WHAT TO DO: Your answer must be the full set of entries, reproduced exactly.

[Extracted data entries]
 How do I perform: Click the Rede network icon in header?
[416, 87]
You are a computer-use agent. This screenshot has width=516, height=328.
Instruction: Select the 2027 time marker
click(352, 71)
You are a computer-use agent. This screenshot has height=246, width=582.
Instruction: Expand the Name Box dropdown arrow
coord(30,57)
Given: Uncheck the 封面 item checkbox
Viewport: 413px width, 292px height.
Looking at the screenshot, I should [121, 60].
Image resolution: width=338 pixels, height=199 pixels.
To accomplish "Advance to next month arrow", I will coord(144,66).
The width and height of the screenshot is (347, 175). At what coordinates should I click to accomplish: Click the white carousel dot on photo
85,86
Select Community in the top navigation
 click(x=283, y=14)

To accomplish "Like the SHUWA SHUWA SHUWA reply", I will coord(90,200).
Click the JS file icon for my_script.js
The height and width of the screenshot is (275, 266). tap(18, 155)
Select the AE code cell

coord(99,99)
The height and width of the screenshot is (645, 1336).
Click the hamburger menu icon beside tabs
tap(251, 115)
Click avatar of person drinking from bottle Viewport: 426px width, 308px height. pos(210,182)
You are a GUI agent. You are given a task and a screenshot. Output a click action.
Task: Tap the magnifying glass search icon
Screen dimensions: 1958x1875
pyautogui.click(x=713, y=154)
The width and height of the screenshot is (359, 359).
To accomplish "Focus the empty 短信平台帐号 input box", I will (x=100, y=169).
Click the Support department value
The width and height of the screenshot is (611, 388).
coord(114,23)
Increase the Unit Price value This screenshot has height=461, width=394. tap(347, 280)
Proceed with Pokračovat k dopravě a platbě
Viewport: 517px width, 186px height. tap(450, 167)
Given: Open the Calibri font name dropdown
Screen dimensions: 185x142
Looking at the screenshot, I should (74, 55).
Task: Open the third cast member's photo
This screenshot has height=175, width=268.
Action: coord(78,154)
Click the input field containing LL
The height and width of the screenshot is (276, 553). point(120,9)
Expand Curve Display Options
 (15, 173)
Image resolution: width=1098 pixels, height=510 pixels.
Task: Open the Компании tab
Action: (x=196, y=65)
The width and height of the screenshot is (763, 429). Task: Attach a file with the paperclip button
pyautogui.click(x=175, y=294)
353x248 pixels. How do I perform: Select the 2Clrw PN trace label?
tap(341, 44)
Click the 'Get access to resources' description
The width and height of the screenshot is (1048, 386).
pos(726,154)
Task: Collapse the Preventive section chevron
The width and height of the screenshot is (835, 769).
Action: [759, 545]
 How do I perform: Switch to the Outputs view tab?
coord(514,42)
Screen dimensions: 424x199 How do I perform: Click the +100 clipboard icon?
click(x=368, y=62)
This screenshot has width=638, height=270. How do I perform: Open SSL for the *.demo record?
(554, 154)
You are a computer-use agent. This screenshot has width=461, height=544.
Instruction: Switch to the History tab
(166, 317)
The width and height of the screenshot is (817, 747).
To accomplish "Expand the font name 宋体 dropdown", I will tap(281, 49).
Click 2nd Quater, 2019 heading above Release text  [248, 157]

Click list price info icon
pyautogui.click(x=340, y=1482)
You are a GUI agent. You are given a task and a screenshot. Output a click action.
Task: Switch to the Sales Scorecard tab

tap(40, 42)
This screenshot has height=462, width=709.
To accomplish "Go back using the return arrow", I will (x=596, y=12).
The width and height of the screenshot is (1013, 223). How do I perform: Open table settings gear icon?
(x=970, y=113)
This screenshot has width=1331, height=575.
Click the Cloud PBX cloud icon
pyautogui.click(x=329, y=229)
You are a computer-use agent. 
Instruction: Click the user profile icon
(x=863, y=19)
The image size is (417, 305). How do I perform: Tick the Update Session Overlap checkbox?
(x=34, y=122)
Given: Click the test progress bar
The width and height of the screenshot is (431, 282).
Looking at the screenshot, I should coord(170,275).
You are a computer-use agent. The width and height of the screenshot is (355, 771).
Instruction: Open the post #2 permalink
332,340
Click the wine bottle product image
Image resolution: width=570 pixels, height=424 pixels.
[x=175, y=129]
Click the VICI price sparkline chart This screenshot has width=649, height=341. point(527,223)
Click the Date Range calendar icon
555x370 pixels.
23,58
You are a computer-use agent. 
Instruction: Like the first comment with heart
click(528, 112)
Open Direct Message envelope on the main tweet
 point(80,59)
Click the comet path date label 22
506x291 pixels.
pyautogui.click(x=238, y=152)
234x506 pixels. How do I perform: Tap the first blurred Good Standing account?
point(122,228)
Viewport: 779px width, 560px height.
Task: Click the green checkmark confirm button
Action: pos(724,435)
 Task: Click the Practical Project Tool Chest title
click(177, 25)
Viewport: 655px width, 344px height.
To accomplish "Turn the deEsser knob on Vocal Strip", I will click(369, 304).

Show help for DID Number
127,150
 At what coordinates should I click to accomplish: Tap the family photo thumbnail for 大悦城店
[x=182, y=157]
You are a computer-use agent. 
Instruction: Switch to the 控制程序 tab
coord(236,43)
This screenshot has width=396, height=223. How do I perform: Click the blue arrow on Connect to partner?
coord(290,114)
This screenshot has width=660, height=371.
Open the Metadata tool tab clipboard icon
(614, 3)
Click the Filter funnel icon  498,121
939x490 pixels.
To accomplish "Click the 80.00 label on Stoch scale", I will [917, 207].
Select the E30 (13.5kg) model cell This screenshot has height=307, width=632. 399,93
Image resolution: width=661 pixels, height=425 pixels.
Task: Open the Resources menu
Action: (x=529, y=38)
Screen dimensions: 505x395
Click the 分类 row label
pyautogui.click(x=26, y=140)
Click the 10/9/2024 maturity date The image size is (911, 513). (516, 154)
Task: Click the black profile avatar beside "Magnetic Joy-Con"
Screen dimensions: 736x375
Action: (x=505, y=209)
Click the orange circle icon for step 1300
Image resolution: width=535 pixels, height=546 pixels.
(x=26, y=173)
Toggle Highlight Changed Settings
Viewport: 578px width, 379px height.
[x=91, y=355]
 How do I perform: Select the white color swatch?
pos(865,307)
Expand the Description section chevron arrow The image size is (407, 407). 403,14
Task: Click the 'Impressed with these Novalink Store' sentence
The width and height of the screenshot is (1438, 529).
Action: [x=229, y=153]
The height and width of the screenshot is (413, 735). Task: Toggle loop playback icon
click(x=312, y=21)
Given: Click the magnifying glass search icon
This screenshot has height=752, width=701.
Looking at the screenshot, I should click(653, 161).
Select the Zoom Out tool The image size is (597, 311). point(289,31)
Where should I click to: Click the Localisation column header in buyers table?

OUTPUT FOR THIS EXERCISE:
 How do I perform: Click the Rede network icon in header?
[416, 87]
You are a computer-use agent. This screenshot has width=516, height=328.
Instruction: Select the 2027 time marker
click(352, 71)
You are a computer-use agent. This screenshot has height=246, width=582.
Instruction: Expand the Name Box dropdown arrow
coord(30,57)
Given: Uncheck the 封面 item checkbox
Viewport: 413px width, 292px height.
Looking at the screenshot, I should [121, 60].
Image resolution: width=338 pixels, height=199 pixels.
To accomplish "Advance to next month arrow", I will coord(144,66).
The width and height of the screenshot is (347, 175). At what coordinates should I click to accomplish: Click the white carousel dot on photo
85,86
Select Community in the top navigation
 click(x=283, y=14)

To accomplish "Like the SHUWA SHUWA SHUWA reply", I will coord(90,200).
Click the JS file icon for my_script.js
The height and width of the screenshot is (275, 266). tap(18, 155)
Select the AE code cell

coord(99,99)
The height and width of the screenshot is (645, 1336).
Click the hamburger menu icon beside tabs
tap(251, 115)
Click avatar of person drinking from bottle Viewport: 426px width, 308px height. pos(210,182)
You are a GUI agent. You are given a task and a screenshot. Output a click action.
Task: Tap the magnifying glass search icon
Screen dimensions: 1958x1875
pyautogui.click(x=713, y=154)
The width and height of the screenshot is (359, 359).
To accomplish "Focus the empty 短信平台帐号 input box", I will (x=100, y=169).
Click the Support department value
The width and height of the screenshot is (611, 388).
coord(114,23)
Increase the Unit Price value This screenshot has height=461, width=394. tap(347, 280)
Proceed with Pokračovat k dopravě a platbě
Viewport: 517px width, 186px height. tap(450, 167)
Given: Open the Calibri font name dropdown
Screen dimensions: 185x142
Looking at the screenshot, I should (74, 55).
Task: Open the third cast member's photo
This screenshot has height=175, width=268.
Action: coord(78,154)
Click the input field containing LL
The height and width of the screenshot is (276, 553). point(120,9)
Expand Curve Display Options
 (15, 173)
Image resolution: width=1098 pixels, height=510 pixels.
Task: Open the Компании tab
Action: (x=196, y=65)
The width and height of the screenshot is (763, 429). Task: Attach a file with the paperclip button
pyautogui.click(x=175, y=294)
353x248 pixels. How do I perform: Select the 2Clrw PN trace label?
tap(341, 44)
Click the 'Get access to resources' description
The width and height of the screenshot is (1048, 386).
pos(726,154)
Task: Collapse the Preventive section chevron
The width and height of the screenshot is (835, 769).
Action: [759, 545]
 How do I perform: Switch to the Outputs view tab?
coord(514,42)
Screen dimensions: 424x199 How do I perform: Click the +100 clipboard icon?
click(x=368, y=62)
This screenshot has width=638, height=270. How do I perform: Open SSL for the *.demo record?
(554, 154)
You are a computer-use agent. This screenshot has width=461, height=544.
Instruction: Switch to the History tab
(166, 317)
The width and height of the screenshot is (817, 747).
To accomplish "Expand the font name 宋体 dropdown", I will tap(281, 49).
Click 2nd Quater, 2019 heading above Release text  [248, 157]

Click list price info icon
pyautogui.click(x=340, y=1482)
You are a GUI agent. You are given a task and a screenshot. Output a click action.
Task: Switch to the Sales Scorecard tab

tap(40, 42)
This screenshot has height=462, width=709.
To accomplish "Go back using the return arrow", I will (x=596, y=12).
The width and height of the screenshot is (1013, 223). How do I perform: Open table settings gear icon?
(x=970, y=113)
This screenshot has width=1331, height=575.
Click the Cloud PBX cloud icon
pyautogui.click(x=329, y=229)
You are a computer-use agent. 
Instruction: Click the user profile icon
(x=863, y=19)
The image size is (417, 305). How do I perform: Tick the Update Session Overlap checkbox?
(x=34, y=122)
Given: Click the test progress bar
The width and height of the screenshot is (431, 282).
Looking at the screenshot, I should coord(170,275).
You are a computer-use agent. The width and height of the screenshot is (355, 771).
Instruction: Open the post #2 permalink
332,340
Click the wine bottle product image
Image resolution: width=570 pixels, height=424 pixels.
[x=175, y=129]
Click the VICI price sparkline chart This screenshot has width=649, height=341. point(527,223)
Click the Date Range calendar icon
555x370 pixels.
23,58
You are a computer-use agent. 
Instruction: Like the first comment with heart
click(528, 112)
Open Direct Message envelope on the main tweet
 point(80,59)
Click the comet path date label 22
506x291 pixels.
pyautogui.click(x=238, y=152)
234x506 pixels. How do I perform: Tap the first blurred Good Standing account?
point(122,228)
Viewport: 779px width, 560px height.
Task: Click the green checkmark confirm button
Action: pos(724,435)
 Task: Click the Practical Project Tool Chest title
click(177, 25)
Viewport: 655px width, 344px height.
To accomplish "Turn the deEsser knob on Vocal Strip", I will click(369, 304).

Show help for DID Number
127,150
 At what coordinates should I click to accomplish: Tap the family photo thumbnail for 大悦城店
[x=182, y=157]
You are a computer-use agent. 
Instruction: Switch to the 控制程序 tab
coord(236,43)
This screenshot has width=396, height=223. How do I perform: Click the blue arrow on Connect to partner?
coord(290,114)
This screenshot has width=660, height=371.
Open the Metadata tool tab clipboard icon
(614, 3)
Click the Filter funnel icon  498,121
939x490 pixels.
To accomplish "Click the 80.00 label on Stoch scale", I will [917, 207].
Select the E30 (13.5kg) model cell This screenshot has height=307, width=632. 399,93
Image resolution: width=661 pixels, height=425 pixels.
Task: Open the Resources menu
Action: (x=529, y=38)
Screen dimensions: 505x395
Click the 分类 row label
pyautogui.click(x=26, y=140)
Click the 10/9/2024 maturity date The image size is (911, 513). (516, 154)
Task: Click the black profile avatar beside "Magnetic Joy-Con"
Screen dimensions: 736x375
Action: (x=505, y=209)
Click the orange circle icon for step 1300
Image resolution: width=535 pixels, height=546 pixels.
(x=26, y=173)
Toggle Highlight Changed Settings
Viewport: 578px width, 379px height.
[x=91, y=355]
 How do I perform: Select the white color swatch?
pos(865,307)
Expand the Description section chevron arrow The image size is (407, 407). 403,14
Task: Click the 'Impressed with these Novalink Store' sentence
The width and height of the screenshot is (1438, 529).
Action: [x=229, y=153]
The height and width of the screenshot is (413, 735). Task: Toggle loop playback icon
click(x=312, y=21)
Given: Click the magnifying glass search icon
This screenshot has height=752, width=701.
Looking at the screenshot, I should click(653, 161).
Select the Zoom Out tool The image size is (597, 311). point(289,31)
Where should I click to: Click the Localisation column header in buyers table?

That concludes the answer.